第18話 悪ガキのいたずら

 まず情報として飛び込んできたのは、甘く、とろける花の香りだった。

 いつも奏多からする、男をとりこにする香りが、部屋いっぱいに満ちている。当たり前だ、奏多の部屋なんだから。

 次に目に飛び込んできた、ぬいぐるみの数々。くまが好きなのか、多種多様なくまのぬいぐるみが飾られていた。

 そしてなんと言っても、部屋の広さ。軽く十畳以上ありそう。

 こんな広い家にいたら、そりゃ寂しくもなるか。



「ほらほら。京水、ベッドの横に布団敷いて」

「あ、ああ」



 促されるがままに、隣に布団を敷く。

 奏多のベッド、でっかいな。クイーンサイズってやつか? こんなでかいベッド、旅行先のホテルでも見たことないぞ。

 横に布団を敷き、改めて部屋を見渡す。

 思いの外、綺麗に掃除されていた。奏多のことだから、もっと汚い部屋を想像してたのに。お菓子の食べかすとか、空の袋とか。



「おいコラ京水。今失礼なこと考えなかった?」

「キノセイデス」



 なんで俺の考えてることがわかるんだよ、エスパー? こわ。



「い、いや。ただぬいぐるみが多いなって思ってただけだ」

「ぬいぐるみ? そう? これでも少なくしたほうだけど」



 え。これで?

 棚にも、机にも、部屋の端々にも。大小様々なぬいぐるみが並んでいる。軽く50はありそうだ。



「引っ越してくるとき、さすがに多すぎるからってパパに止められてさ。厳選した子たちを飾ってるんだ。これからもっと増えてく予定だぜ」



 これ以上増えたら、この部屋で寝れなくなりそう。それくらい、数が多すぎる。

 奏多がベッドにダイブすると、近くにいたぬいぐるみを抱きかかえた。子供並みのサイズだ。



「やあ、わたしはジェニファー。ヨロシクネッ」

「……まさか、一つ一つに名前を?」

「もちろん。ジャック、マイケル、ミカ、トーマス、スーザン」



 一体ずつ、すらすらと紹介してくる。どんな脳の構造してるんだ……あ。そういや昔から、人形とか好きだったな。子供の頃は、男なのに人形が好きなんて変な奴って思ってたっけ。
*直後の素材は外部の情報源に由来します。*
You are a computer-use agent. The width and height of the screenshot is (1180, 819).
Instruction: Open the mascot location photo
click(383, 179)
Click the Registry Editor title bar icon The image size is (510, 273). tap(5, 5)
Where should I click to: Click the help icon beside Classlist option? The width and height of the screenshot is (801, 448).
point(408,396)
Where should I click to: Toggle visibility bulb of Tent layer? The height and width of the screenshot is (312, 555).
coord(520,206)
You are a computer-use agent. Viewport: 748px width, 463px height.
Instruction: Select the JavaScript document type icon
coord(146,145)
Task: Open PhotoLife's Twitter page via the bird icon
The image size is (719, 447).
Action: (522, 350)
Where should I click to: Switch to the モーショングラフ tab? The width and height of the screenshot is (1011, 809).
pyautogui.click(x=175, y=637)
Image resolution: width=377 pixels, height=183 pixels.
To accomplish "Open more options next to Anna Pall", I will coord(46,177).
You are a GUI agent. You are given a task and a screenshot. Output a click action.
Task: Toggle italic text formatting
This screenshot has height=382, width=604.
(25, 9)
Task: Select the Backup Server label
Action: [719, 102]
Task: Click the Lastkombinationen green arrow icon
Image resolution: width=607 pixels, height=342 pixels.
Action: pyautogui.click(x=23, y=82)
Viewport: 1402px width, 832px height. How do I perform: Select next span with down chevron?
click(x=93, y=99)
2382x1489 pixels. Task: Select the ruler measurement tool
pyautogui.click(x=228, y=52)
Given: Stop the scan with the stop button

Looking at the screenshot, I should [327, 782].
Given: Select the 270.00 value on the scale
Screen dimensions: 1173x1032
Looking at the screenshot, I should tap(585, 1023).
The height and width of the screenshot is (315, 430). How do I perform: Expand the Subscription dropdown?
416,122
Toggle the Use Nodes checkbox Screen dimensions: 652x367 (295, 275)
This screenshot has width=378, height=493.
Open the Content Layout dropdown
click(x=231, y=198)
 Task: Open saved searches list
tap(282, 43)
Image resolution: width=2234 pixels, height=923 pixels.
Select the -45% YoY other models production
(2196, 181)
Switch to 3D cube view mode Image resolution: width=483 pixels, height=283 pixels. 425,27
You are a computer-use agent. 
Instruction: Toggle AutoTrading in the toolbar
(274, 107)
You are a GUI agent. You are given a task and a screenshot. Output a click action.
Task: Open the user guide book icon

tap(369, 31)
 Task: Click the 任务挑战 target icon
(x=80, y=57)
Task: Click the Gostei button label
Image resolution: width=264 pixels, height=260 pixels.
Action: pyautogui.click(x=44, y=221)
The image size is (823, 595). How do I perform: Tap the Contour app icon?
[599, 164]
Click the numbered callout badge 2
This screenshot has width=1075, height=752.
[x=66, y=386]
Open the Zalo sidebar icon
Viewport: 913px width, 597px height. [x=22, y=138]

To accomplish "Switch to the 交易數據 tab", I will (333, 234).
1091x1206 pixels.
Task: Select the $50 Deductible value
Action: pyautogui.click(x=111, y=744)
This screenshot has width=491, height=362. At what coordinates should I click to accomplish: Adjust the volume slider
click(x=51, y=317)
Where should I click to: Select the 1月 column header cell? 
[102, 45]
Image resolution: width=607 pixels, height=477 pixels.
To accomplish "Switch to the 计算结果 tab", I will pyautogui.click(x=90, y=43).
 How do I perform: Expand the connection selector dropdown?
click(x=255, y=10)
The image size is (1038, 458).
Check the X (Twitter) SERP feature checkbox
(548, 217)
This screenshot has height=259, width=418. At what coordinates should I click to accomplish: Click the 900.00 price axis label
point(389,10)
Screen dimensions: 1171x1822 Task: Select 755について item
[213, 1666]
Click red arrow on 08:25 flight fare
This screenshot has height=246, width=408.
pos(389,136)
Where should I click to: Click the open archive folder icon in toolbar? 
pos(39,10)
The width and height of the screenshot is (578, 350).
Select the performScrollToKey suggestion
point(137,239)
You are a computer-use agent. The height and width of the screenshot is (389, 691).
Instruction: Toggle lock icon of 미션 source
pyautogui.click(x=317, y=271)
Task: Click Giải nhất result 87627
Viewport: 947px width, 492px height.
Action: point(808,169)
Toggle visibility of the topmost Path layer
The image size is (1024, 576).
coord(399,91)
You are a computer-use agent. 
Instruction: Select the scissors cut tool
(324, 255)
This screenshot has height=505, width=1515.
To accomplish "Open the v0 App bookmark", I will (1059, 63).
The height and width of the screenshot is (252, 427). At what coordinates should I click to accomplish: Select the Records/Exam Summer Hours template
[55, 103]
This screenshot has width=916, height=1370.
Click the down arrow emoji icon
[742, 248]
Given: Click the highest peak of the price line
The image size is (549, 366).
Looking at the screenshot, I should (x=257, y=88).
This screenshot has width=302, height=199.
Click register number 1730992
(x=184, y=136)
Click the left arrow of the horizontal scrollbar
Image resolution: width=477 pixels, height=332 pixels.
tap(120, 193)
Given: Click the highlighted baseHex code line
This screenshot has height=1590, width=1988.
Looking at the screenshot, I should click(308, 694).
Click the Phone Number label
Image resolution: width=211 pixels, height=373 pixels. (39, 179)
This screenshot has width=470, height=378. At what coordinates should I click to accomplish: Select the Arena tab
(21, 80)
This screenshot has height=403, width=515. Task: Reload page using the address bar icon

 そうか。あの時から、好きなものは変わってないんだな。



「って、こんなことしてる暇なかった。お風呂入らないと」

「俺は母さん待ってるから、先入ってこいよ」

「ういっす~」



 ベッドから飛び降りた奏多は、部屋の隅にある衣装棚を開けて、うーむと悩みだした。

 何に悩んでるんだ、こいつは。



「ねー、京水。京水の好きな色って何?」

「え? ……赤とかオレンジの、暖色系……かな」

「ふむふむ。じゃあこれかな」



 と、鮮やかなローズレッドカラーの何かを引っ張り出した。何あれ。



「奏多、それは?」

「ん? ……むふ~」



 なんだよ、その含みのある笑顔は。こいつがこんな顔をする時って、大抵碌なこと考えてないから、あまり関わりたくないんだが。



「へいパス!」

「え? おっと」



 突然、鮮やかな何かを投げて来た。

 綺麗に四角く折りたたまれた布。一瞬ボールのようにも見えたけど、この柔らかくて艶やかな触感は違う。

 これ……まさか。



「それ、ぼくのパンツ」

「なんてもん渡してきやがるッ!」

「ぼべ!?」



 思わず全力投球で顔面に叩きつけた。でもわかるだろ、俺の気持ち。



「何すんだよ、京水」

「俺のセリフ過ぎるんだが。なんてもん渡してきやがる」

「洗ってあるから汚くないって。もしかして潔癖症?」

「ちゃうわい」



 思春期男子に派手なパンツを渡すなって言ってんの。馬鹿野郎ですか。

 てか、履く色に悩んで俺の好きな色聞くな。意識しちゃうだろう。



「ふーん。変な京水」



 お前にだけは言われたくない。






 風呂に入ってる間に母さんが荷物を持ってきて(イジられたのは言うまでもない)、リビングで待っていると、風呂から上がった奏多が戻ってきた。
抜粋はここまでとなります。